WORK TO BE COMPLETED - Pick the lines holding the string "agent" out of the records and copy them.

■ ■ ■ ■ ■ ■ ■

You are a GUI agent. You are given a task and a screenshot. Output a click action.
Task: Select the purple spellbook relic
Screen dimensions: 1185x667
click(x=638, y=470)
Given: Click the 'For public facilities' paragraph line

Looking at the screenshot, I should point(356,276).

■ ■ ■ ■ ■ ■ ■

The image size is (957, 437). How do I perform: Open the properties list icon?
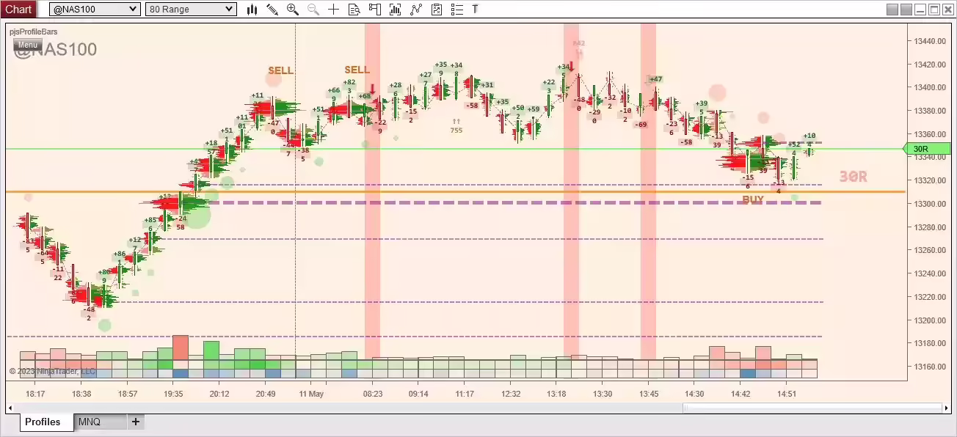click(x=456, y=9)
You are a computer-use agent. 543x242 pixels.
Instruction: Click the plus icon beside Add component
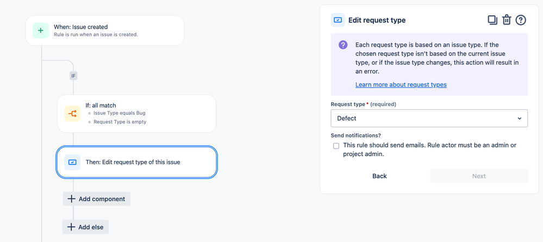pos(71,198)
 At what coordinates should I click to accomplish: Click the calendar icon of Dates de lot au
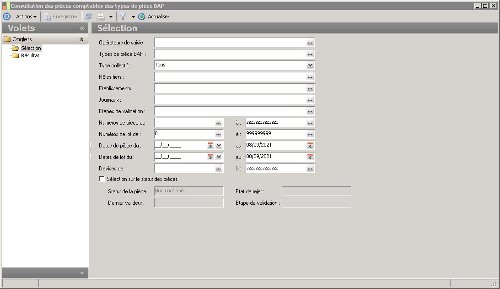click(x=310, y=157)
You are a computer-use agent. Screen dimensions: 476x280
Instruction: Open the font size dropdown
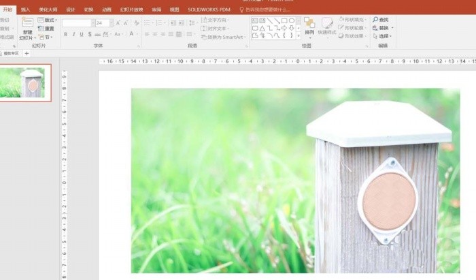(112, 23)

■ ■ ■ ■ ■ ■ ■

FINISHED TASK -
You are a GUI agent. You are given a task and a screenshot. Output a click action.
You are a computer-use agent. 543x242 pixels.
You are a computer-use agent. Screen dimensions: 476x280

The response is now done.